▸ WORK REQUEST
For each line of the data below that contains "plus", return that line.

(Saved entries)
⁂

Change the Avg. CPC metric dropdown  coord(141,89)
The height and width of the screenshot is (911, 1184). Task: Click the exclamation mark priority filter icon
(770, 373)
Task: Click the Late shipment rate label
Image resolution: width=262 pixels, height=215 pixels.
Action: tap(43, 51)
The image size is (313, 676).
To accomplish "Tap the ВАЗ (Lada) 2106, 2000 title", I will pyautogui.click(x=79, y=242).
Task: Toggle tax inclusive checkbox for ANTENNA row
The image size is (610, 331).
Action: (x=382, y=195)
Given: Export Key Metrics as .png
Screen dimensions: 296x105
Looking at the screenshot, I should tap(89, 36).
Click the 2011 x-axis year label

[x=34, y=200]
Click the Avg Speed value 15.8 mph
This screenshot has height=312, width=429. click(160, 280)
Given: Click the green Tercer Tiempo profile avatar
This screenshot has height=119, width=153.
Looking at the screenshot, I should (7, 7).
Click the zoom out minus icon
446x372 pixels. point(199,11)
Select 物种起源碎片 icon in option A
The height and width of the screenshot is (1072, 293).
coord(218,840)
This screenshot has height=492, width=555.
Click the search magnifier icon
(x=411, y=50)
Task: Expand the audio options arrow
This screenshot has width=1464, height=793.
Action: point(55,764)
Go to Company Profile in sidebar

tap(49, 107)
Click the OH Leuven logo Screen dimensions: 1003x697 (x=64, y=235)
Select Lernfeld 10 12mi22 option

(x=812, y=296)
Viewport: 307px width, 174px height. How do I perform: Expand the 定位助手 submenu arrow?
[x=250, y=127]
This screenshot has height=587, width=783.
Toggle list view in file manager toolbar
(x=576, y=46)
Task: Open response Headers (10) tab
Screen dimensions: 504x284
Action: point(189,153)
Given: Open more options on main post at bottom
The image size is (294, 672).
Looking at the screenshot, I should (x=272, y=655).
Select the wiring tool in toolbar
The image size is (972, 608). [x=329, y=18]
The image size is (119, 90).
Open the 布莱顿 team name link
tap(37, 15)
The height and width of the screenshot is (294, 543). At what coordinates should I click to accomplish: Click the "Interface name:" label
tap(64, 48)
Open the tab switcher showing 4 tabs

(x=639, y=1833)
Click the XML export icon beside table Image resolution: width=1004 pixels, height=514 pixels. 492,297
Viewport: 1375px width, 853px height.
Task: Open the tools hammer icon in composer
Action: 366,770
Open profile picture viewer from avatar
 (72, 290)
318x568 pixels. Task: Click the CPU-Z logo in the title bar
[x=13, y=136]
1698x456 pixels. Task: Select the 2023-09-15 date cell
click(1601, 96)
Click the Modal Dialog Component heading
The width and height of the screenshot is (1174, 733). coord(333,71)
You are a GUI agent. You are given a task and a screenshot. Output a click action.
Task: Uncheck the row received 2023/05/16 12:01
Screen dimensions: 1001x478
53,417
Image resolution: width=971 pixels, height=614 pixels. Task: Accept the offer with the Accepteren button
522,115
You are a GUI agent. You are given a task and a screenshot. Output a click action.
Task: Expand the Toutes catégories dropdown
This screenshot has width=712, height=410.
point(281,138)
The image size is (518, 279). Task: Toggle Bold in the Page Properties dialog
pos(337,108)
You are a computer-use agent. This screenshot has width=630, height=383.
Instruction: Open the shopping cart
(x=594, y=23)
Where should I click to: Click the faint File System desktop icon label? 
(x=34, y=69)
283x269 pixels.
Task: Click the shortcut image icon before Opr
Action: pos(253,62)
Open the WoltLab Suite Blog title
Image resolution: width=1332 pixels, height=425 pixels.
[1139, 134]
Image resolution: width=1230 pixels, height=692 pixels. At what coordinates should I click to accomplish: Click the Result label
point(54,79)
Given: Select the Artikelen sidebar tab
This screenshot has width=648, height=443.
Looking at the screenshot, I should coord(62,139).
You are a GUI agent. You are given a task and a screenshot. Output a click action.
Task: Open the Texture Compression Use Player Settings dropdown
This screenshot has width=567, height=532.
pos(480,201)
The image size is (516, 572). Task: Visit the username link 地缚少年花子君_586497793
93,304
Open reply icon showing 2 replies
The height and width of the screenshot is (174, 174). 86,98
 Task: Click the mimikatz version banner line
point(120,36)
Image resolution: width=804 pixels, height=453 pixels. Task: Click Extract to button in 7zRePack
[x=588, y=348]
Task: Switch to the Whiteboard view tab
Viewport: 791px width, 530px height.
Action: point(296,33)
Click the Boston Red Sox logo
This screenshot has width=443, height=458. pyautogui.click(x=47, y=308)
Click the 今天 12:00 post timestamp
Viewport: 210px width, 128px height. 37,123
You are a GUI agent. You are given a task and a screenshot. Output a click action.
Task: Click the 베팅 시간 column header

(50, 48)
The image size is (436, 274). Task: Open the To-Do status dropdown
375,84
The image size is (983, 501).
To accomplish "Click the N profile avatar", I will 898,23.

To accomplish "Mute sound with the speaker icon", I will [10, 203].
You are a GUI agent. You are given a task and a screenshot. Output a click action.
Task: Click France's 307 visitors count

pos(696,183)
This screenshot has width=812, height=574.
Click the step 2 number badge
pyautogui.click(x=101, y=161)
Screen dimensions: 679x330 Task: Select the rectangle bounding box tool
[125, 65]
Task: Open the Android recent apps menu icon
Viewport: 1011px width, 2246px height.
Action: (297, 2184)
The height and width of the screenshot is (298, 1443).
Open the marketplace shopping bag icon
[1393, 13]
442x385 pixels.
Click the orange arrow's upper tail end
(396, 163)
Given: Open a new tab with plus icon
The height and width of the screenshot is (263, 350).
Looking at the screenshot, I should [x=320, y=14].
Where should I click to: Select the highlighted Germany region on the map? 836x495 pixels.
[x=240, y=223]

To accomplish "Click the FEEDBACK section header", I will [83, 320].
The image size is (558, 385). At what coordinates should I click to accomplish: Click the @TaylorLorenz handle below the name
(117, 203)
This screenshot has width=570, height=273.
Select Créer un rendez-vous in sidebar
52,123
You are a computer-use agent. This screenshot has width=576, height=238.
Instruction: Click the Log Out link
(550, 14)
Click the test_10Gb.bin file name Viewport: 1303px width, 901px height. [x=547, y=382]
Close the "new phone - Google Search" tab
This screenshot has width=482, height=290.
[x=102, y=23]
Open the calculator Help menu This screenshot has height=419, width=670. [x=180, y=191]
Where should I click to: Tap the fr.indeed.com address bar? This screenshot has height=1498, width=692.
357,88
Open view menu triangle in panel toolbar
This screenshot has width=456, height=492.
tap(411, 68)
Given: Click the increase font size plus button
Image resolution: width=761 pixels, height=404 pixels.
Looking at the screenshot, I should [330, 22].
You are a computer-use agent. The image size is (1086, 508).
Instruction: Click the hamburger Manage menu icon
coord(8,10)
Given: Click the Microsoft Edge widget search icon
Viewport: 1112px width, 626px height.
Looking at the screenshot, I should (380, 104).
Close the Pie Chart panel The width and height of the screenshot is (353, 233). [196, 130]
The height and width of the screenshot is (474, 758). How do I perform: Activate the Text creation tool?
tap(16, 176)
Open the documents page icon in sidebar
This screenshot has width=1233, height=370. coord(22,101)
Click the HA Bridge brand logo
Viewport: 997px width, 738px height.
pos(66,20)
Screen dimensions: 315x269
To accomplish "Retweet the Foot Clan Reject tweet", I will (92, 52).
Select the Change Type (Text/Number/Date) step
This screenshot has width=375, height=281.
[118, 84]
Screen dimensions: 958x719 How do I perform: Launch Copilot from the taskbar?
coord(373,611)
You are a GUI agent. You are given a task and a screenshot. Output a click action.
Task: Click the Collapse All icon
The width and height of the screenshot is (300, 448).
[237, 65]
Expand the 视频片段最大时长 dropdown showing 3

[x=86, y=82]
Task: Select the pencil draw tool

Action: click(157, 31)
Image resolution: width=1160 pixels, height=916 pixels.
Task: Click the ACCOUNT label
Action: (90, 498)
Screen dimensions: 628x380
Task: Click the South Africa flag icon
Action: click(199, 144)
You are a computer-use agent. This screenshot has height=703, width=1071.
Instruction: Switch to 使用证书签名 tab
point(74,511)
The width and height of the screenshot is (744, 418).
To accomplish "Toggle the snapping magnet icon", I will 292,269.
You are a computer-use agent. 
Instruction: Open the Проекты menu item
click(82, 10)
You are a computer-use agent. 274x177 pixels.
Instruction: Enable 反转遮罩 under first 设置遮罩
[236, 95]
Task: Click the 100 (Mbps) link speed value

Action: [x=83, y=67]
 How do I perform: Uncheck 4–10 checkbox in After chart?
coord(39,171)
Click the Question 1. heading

⁂

▸ WRITTEN RESPONSE
Given: Open a new tab with plus icon
Given: Click the increase font size plus button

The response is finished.